The Journey Home

July 28, 2008
By Amram Altzman, Brooklyn, NY

I walked through the street, long since deserted. I wandered over to a front lawn. I stared at the decaying house, now almost completely in ruins. The remnants of dry grass and rotting flowers crunched beneath my feet, for there was no one to tend to the house or the garden. I stared at the house some more. I walked up to the front steps. The address was barely visible through the mass of rot, cobwebs and dust. Sixty-seven years' worth of it. The address was 15 Jefferson Island Road. Suddenly I dropped to my knees. Tears swelled up in my eyes, and I, a fifty-six-year-old man was crying. I remembered......

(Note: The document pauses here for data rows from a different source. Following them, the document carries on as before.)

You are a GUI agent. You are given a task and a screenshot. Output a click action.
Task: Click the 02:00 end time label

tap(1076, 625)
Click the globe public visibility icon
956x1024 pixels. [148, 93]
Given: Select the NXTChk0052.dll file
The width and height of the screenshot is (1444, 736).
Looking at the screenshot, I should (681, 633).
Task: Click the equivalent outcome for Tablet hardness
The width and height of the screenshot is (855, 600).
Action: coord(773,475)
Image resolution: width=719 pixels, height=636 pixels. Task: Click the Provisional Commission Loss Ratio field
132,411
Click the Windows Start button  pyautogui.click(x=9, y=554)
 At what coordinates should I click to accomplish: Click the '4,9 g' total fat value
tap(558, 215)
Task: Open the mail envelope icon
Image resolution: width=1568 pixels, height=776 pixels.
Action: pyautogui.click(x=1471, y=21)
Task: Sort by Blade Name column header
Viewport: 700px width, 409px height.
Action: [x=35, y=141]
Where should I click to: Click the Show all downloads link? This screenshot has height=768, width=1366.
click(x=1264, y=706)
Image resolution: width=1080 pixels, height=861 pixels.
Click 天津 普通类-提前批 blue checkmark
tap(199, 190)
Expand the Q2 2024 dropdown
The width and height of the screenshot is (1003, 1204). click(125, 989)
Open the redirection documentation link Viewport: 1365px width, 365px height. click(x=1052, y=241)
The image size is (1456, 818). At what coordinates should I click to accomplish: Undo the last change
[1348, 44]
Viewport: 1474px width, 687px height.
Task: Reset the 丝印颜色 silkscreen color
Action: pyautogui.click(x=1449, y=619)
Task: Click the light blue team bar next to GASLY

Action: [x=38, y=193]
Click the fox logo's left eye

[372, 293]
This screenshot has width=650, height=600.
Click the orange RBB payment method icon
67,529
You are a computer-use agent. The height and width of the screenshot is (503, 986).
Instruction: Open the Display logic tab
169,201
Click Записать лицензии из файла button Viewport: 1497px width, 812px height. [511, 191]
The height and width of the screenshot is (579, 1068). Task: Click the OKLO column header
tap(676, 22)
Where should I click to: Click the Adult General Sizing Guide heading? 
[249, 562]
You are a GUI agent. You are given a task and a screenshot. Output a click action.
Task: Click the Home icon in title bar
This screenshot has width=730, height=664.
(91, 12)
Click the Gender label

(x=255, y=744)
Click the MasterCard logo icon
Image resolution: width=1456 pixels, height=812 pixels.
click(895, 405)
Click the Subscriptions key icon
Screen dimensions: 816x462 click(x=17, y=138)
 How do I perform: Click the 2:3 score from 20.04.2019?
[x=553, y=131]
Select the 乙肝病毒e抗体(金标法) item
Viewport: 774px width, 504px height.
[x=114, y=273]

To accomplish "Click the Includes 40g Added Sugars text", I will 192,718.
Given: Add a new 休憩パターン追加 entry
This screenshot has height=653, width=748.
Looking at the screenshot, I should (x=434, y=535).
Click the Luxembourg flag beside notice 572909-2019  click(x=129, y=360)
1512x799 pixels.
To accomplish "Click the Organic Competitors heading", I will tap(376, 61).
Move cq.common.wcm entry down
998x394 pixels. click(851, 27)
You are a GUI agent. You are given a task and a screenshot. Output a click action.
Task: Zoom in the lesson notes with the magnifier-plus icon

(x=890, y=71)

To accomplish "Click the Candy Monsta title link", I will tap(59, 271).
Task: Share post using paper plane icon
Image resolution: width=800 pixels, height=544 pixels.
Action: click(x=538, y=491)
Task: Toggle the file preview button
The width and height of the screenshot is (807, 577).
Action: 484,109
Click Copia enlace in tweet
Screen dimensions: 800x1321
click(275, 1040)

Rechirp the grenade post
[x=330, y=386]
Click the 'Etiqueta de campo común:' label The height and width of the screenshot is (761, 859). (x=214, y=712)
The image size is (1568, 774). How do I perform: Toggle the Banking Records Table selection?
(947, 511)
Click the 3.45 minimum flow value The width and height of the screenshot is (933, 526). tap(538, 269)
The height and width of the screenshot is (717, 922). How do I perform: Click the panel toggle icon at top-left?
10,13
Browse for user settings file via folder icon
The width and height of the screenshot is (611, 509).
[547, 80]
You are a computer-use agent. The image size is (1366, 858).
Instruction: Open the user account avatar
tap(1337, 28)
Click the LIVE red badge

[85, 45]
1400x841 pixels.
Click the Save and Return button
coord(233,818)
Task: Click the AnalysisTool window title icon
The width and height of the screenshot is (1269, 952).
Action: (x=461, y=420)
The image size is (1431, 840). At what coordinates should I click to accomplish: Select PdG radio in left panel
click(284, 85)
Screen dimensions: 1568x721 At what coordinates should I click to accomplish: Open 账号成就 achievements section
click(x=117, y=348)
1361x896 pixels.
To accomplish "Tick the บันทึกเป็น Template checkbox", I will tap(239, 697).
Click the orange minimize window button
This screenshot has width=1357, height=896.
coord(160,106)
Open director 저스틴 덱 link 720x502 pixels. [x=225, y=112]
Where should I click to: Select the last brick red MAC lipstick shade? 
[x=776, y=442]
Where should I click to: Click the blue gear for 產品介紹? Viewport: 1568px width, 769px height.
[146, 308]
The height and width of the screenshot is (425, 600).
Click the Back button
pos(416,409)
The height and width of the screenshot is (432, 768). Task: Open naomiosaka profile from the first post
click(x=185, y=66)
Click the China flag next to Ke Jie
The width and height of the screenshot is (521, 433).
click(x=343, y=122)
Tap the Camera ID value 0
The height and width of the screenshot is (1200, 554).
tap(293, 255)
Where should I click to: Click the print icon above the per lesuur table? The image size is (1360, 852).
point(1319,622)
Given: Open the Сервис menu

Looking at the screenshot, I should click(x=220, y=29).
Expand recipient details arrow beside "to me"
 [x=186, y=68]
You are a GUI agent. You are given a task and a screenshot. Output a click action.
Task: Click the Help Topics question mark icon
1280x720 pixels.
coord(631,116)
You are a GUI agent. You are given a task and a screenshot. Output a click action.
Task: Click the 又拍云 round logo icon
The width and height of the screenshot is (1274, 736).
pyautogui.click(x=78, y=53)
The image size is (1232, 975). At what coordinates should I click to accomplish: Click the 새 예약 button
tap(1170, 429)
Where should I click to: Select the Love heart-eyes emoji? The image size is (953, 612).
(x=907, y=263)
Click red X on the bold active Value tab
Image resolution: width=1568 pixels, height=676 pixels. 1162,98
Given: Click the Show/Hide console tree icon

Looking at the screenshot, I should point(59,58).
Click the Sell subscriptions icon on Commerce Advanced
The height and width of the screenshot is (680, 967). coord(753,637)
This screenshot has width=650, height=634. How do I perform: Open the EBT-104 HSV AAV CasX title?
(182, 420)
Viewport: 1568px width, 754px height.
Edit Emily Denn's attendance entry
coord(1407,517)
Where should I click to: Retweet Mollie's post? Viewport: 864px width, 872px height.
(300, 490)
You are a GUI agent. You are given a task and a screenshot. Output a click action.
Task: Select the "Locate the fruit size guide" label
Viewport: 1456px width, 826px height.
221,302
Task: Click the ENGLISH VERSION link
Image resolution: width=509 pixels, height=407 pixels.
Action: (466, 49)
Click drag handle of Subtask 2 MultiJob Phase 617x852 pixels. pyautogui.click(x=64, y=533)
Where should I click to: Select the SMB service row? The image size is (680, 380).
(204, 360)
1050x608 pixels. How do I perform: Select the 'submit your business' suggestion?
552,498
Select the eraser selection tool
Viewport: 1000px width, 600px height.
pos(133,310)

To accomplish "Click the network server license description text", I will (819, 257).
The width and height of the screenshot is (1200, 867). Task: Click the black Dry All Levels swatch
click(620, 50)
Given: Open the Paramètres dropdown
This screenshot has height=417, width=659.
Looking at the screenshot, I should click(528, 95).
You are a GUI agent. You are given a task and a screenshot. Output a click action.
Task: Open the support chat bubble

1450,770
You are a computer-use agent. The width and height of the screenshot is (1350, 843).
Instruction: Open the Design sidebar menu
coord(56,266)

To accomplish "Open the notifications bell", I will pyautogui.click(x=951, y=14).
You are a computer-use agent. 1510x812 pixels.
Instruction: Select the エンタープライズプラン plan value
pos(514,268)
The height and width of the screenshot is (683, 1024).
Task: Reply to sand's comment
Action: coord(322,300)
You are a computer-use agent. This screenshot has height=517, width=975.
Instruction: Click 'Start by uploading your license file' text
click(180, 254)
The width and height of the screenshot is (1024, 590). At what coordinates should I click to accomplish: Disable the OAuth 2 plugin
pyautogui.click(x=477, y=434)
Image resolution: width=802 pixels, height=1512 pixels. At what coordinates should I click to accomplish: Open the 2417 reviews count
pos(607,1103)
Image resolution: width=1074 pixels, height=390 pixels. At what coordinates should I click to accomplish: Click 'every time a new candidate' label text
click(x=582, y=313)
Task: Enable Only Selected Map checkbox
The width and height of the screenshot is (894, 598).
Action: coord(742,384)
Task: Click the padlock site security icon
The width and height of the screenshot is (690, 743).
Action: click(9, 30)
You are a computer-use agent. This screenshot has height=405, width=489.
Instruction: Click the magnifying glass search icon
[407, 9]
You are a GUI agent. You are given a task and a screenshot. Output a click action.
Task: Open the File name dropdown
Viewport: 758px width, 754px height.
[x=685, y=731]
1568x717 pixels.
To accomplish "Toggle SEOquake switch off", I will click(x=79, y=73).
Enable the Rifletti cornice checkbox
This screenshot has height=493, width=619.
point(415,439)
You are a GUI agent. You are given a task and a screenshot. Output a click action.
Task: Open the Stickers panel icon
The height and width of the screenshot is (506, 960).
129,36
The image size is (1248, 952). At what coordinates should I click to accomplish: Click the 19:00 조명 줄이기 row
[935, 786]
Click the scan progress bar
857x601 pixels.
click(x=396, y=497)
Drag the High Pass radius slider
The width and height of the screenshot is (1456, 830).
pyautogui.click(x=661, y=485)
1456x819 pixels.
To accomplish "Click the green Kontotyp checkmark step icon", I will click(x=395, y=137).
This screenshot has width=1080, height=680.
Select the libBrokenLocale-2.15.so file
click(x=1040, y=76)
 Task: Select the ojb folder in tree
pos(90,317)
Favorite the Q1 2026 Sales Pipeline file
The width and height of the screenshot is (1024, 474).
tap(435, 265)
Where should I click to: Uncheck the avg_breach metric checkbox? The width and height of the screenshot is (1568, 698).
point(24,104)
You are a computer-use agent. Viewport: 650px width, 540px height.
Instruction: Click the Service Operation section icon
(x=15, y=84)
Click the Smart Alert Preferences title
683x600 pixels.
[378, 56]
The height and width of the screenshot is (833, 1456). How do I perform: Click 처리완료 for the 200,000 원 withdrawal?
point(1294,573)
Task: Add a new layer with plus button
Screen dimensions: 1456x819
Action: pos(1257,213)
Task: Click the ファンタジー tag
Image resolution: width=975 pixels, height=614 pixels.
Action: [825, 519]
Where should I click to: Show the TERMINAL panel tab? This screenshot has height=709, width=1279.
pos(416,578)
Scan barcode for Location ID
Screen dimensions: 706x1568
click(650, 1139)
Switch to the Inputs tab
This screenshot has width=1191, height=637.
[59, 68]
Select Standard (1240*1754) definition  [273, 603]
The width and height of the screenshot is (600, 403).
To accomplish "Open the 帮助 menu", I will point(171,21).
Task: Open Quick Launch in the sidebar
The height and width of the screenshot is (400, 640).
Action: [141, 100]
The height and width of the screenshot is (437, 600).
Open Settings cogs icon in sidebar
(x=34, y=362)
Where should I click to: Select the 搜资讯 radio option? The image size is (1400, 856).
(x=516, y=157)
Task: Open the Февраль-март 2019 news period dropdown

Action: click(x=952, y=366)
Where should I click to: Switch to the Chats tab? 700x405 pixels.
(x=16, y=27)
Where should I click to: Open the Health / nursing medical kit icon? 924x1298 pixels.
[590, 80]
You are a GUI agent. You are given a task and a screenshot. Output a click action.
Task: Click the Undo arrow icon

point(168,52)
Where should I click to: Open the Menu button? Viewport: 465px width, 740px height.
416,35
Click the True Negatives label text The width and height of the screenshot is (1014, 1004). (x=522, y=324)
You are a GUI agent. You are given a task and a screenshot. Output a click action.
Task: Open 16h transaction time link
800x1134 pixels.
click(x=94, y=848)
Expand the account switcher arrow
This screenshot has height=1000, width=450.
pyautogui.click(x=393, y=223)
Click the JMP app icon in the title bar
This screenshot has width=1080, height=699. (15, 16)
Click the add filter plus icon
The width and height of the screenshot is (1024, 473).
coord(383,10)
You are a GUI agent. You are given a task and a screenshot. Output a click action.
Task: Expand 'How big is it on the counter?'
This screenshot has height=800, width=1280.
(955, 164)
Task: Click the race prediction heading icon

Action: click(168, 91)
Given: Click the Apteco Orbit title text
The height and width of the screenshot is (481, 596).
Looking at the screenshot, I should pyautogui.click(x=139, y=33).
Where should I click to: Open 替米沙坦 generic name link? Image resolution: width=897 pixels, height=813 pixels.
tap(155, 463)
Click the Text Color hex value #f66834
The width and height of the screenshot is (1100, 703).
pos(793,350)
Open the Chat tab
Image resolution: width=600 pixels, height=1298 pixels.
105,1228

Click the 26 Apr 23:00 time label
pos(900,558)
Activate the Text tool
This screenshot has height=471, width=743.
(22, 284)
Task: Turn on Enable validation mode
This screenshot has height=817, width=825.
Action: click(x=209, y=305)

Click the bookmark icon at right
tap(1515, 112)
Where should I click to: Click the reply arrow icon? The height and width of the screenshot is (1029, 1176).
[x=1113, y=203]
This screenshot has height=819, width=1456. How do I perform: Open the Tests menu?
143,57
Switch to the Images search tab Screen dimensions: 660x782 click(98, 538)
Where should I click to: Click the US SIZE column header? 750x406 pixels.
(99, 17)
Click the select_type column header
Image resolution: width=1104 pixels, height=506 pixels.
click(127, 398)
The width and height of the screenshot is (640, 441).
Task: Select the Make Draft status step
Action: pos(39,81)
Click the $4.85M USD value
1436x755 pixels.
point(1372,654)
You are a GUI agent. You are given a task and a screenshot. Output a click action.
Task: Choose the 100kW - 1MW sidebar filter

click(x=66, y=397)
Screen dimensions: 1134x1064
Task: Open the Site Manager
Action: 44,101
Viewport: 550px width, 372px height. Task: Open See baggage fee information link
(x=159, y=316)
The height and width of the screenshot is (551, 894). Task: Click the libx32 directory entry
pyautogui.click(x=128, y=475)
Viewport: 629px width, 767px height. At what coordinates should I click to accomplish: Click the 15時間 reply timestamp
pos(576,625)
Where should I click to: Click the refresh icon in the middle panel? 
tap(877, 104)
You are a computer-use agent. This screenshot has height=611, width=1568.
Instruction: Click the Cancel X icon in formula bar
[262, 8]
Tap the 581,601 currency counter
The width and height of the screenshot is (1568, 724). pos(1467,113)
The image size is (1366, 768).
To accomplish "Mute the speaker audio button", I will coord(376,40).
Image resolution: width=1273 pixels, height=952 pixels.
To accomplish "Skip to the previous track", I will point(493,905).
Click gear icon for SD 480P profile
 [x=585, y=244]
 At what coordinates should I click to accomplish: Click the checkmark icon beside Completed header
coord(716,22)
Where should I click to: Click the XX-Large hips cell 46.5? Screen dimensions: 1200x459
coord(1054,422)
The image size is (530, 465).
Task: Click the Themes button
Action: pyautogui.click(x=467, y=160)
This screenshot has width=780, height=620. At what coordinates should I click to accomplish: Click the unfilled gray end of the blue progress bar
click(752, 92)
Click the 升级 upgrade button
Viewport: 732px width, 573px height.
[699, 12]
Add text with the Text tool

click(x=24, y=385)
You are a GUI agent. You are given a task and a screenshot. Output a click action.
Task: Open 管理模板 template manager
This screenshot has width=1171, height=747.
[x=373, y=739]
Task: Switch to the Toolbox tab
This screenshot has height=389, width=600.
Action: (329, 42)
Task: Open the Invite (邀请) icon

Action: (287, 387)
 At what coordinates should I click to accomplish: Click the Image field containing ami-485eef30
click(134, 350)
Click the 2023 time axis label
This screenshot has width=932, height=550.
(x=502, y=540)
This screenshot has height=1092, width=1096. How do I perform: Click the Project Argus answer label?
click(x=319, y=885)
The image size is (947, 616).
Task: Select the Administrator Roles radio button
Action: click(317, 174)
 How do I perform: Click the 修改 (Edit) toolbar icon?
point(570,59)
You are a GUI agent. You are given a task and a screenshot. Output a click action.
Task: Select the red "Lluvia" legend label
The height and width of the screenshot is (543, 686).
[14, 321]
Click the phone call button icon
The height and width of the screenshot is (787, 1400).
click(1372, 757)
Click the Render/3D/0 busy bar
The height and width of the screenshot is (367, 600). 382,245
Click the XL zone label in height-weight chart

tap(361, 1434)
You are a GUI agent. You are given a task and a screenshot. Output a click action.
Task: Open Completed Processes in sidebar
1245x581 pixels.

It was 1941. America was at war with Germany. They needed a jumping-off point for the flight to Germany, since back then not many planes could make the full flight across the Atlantic. We, the Mid-Atlantic Jefferson Island; commonwealth of the United States, came ready-made for the job, and we needed protection from the Nazis as well. The American soldiers established an army base. Before we knew it, there were only navy boats in our harbors, and at night our lullabies were the sound of army planes flying high in the sky. As an nine-year-old, it was both exciting and scary for me. Living in my house at 15 Jefferson Island Road, which was about a half a mile from the base, I always heard the buzz of the airplanes and the wail of the sirens.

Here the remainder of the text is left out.